> [WHAT YOU WILL DO]: Every record must be reproduced exactly. Leave none out.

> [INPUT MATERIAL]:
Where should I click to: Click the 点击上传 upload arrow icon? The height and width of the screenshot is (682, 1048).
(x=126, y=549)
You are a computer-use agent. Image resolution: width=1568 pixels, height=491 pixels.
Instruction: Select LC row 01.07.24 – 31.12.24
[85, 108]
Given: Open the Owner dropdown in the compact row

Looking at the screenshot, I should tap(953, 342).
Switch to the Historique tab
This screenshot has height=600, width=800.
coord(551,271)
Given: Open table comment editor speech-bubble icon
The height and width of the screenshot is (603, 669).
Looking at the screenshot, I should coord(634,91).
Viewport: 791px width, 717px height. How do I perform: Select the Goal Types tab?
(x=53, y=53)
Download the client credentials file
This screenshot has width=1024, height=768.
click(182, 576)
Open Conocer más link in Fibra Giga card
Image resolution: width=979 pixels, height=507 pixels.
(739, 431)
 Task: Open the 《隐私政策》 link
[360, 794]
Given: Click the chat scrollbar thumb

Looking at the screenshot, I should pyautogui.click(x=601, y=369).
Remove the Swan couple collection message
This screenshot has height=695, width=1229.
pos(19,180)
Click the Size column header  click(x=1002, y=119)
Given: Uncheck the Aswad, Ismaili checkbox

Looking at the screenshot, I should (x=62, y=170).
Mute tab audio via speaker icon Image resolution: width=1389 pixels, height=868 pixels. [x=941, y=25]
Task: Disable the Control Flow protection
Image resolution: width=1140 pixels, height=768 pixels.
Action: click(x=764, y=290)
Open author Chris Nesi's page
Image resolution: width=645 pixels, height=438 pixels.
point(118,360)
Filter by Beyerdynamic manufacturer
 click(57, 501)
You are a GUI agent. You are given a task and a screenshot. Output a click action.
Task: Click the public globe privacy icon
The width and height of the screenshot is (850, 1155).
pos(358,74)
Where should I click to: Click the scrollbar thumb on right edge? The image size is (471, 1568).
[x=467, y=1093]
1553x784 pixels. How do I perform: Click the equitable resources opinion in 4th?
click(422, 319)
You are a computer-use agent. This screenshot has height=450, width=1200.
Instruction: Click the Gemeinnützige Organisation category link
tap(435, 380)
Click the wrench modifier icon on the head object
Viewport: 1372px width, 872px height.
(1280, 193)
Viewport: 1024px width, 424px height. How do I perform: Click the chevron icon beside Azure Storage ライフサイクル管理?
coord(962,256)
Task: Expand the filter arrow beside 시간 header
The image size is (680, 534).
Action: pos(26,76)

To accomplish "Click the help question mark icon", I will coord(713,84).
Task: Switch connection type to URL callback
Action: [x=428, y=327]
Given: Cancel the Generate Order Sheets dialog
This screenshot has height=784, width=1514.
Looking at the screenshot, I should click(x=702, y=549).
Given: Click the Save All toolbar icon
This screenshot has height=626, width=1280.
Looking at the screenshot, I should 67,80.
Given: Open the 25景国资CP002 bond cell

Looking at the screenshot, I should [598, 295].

> [ANSWER TO THE PROBLEM]:
Where should I click to: Click the 点击上传 upload arrow icon? The height and width of the screenshot is (682, 1048).
(x=126, y=549)
You are a computer-use agent. Image resolution: width=1568 pixels, height=491 pixels.
Instruction: Select LC row 01.07.24 – 31.12.24
[85, 108]
Given: Open the Owner dropdown in the compact row

Looking at the screenshot, I should tap(953, 342).
Switch to the Historique tab
This screenshot has height=600, width=800.
coord(551,271)
Given: Open table comment editor speech-bubble icon
The height and width of the screenshot is (603, 669).
Looking at the screenshot, I should coord(634,91).
Viewport: 791px width, 717px height. How do I perform: Select the Goal Types tab?
(x=53, y=53)
Download the client credentials file
This screenshot has width=1024, height=768.
click(182, 576)
Open Conocer más link in Fibra Giga card
Image resolution: width=979 pixels, height=507 pixels.
(739, 431)
 Task: Open the 《隐私政策》 link
[360, 794]
Given: Click the chat scrollbar thumb

Looking at the screenshot, I should pyautogui.click(x=601, y=369).
Remove the Swan couple collection message
This screenshot has height=695, width=1229.
pos(19,180)
Click the Size column header  click(x=1002, y=119)
Given: Uncheck the Aswad, Ismaili checkbox

Looking at the screenshot, I should (x=62, y=170).
Mute tab audio via speaker icon Image resolution: width=1389 pixels, height=868 pixels. [x=941, y=25]
Task: Disable the Control Flow protection
Image resolution: width=1140 pixels, height=768 pixels.
Action: click(x=764, y=290)
Open author Chris Nesi's page
Image resolution: width=645 pixels, height=438 pixels.
point(118,360)
Filter by Beyerdynamic manufacturer
 click(57, 501)
You are a GUI agent. You are given a task and a screenshot. Output a click action.
Task: Click the public globe privacy icon
The width and height of the screenshot is (850, 1155).
pos(358,74)
Where should I click to: Click the scrollbar thumb on right edge? The image size is (471, 1568).
[x=467, y=1093]
1553x784 pixels. How do I perform: Click the equitable resources opinion in 4th?
click(422, 319)
You are a computer-use agent. This screenshot has height=450, width=1200.
Instruction: Click the Gemeinnützige Organisation category link
tap(435, 380)
Click the wrench modifier icon on the head object
Viewport: 1372px width, 872px height.
(1280, 193)
Viewport: 1024px width, 424px height. How do I perform: Click the chevron icon beside Azure Storage ライフサイクル管理?
coord(962,256)
Task: Expand the filter arrow beside 시간 header
The image size is (680, 534).
Action: pos(26,76)

To accomplish "Click the help question mark icon", I will coord(713,84).
Task: Switch connection type to URL callback
Action: [x=428, y=327]
Given: Cancel the Generate Order Sheets dialog
This screenshot has height=784, width=1514.
Looking at the screenshot, I should click(x=702, y=549).
Given: Click the Save All toolbar icon
This screenshot has height=626, width=1280.
Looking at the screenshot, I should 67,80.
Given: Open the 25景国资CP002 bond cell

Looking at the screenshot, I should [598, 295].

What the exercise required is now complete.